White's mix of grandmotherly sweetness and comic brazenness (note her turn as a foul-mouthed widow who likes to feed the alligators in the 1999 horror film "Lake Placid") has made her a beloved figure to fans of all ages.

Leslie Spears, communications manager for the Oklahoma City, Oklahoma, Museum of Art, is one of the Facebook fans rooting for "SNL" to snag White. White deserves the opportunity after such a successful and lengthy career, Spears said.

Video: Six decades of television

"There's a cool factor with Betty White," Spears said. "She just says what's on her mind. The thought of her hosting 'Saturday Night Live' is groundbreaking because they have had so many duds [hosting the show] in the past."

"I would knock someone over for a picture with Betty White before I would cross the street to get an autograph from Lindsay Lohan," said Facebook fan Erika Nadeau Morgan of San Antonio, Texas. "She's a living legend who is simultaneously relevant and authentic."

Watch Betty White in the Snickers commercial

She's as popular with peers as fans.

Last month, actress Sandra Bullock served as the presenter when White received the Screen Actors Guild Life Achievement Award.

After a good-natured mini-roasting from Bullock, her co-star in the film "The Proposal," White took to the stage and zinged the Academy Award-nominated actress right back.

"With all of the wonderful things that have happened to [Bullock], isn't it heartening to see how far a girl as plain as she is can go?" White deadpanned as the audience roared and Bullock doubled over with laughter.

It's hard to even call what White's career is experiencing a resurgence, because the 88-year-old has never stopped working in the more than six decades she's been in Hollywood.

According to an oral history interview White conducted in 1994 for the Archive of American Television, she broke into the business three months after graduating from Beverly Hills High School in 1939 as part of an experimental television show.

She later worked as a model and in theater before making her mark in radio and as a panelist on game shows like "What's My Line," "Password" and "The Match Game." (She was married to "Password's" longtime host, Allen Ludden, for almost 18 years before Ludden's death in 1981.)

It was her turn as the bawdy Sue Ann Nivens on "The Mary Tyler Moore" show that solidified her reputation as a comedic actress. Years later, she would take a different tack by playing the oh-so-innocent and sometimes scattered Rose Nylund on the popular sitcom "The Golden Girls."

These days she's just as likely to pop up playing beer pong on "Late Night with Jimmy Fallon" (another popular video online) as she is guest-starring on a sitcom like "30 Rock."
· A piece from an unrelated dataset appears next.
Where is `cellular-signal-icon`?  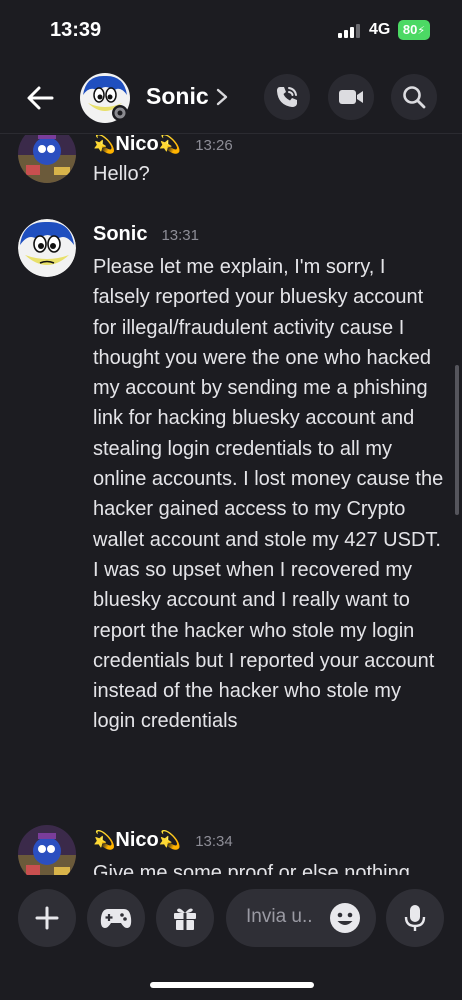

"There are people who just come and go, but Betty White is always around," said Joe Bua, who blogs about television at I Am A TV Junkie.com.

"She doesn't even trade on her age so much, she just seems like a fun broad. She has a comedic timing that is unparalleled in show business," he added. "I have to believe that anyone who works with her learns a thing or two about finding the funny."

Frank Nicotero, a comedian and host of Yahoo TV's Primetime in No Time, said that while White has never broken through to the superstar status of some of her contemporaries, she has consistently been a fan favorite.

"She's someone that every time you see her in a movie or TV show you go 'Oh, I like her,' " Nicotero said. "She has this loveable image. I've met her in person and she is just as sweet and nice in real life as she is on screen."

Fans hope she keeps riding high.

Kay Daly, who runs White's fan club, "Bet's Pets" (which is also a nod to White's long-standing work as an animal activist), said she's thrilled with all the accolades and attention the actress is receiving.

"I spoke with her recently and I said 'When you're hot, you're hot.' She said 'When you're old, you're old,' " Daly said laughing. "She's amazing."